Data records —
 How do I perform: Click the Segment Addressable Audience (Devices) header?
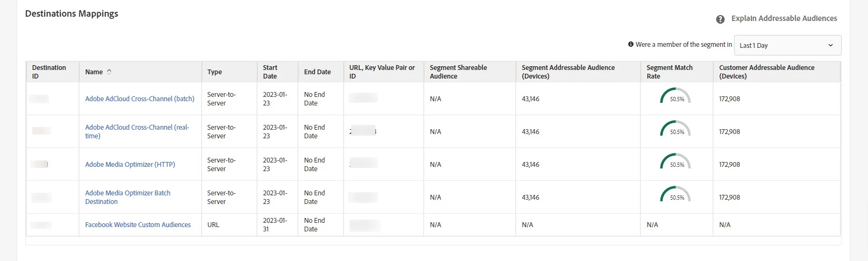568,72
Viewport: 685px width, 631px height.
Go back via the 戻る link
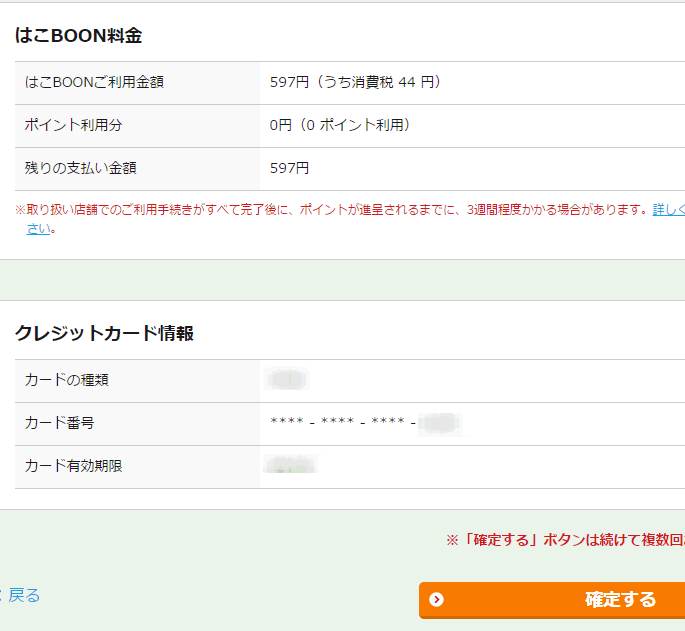(x=24, y=595)
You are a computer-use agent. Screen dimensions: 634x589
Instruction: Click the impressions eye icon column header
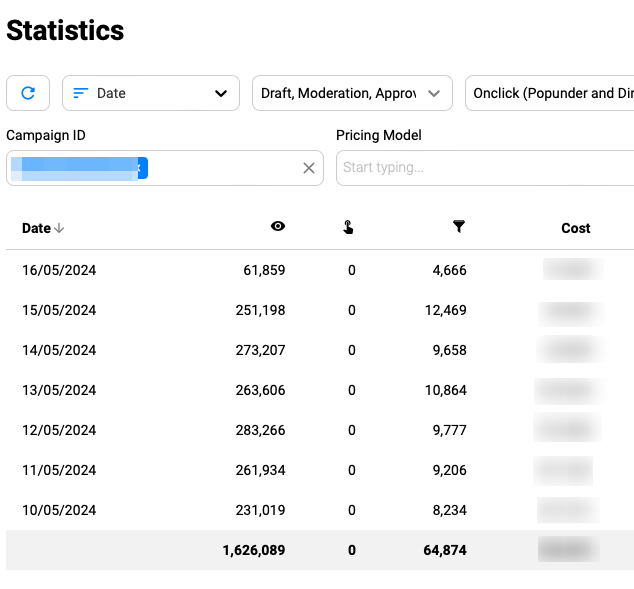point(278,227)
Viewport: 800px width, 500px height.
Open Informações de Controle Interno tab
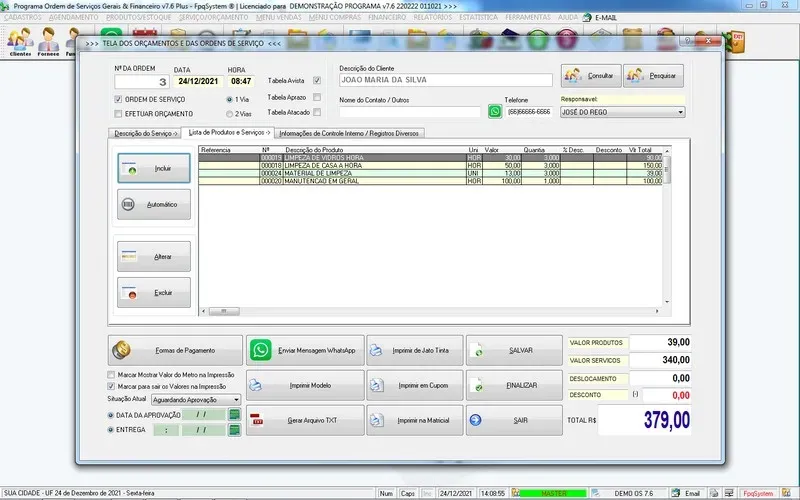350,133
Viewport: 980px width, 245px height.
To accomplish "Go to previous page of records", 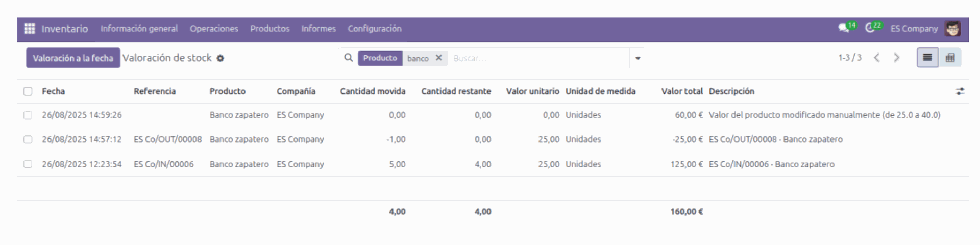I will tap(876, 58).
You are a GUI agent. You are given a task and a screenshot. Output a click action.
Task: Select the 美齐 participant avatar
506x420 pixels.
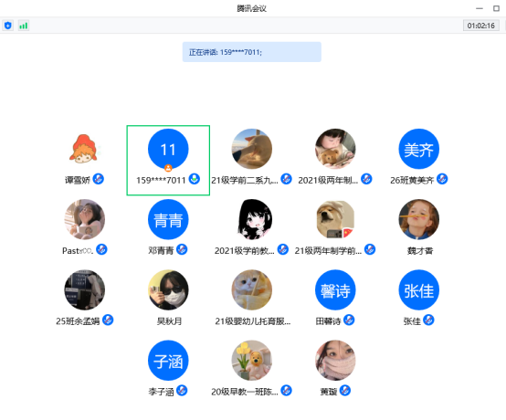[419, 149]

What is expected — Take every line from the data that includes the word "agent".

Response box —
You are a computer-use agent. Screen dimensions: 634x589
You are a GUI agent. You are given a task and a screenshot. Output a click action.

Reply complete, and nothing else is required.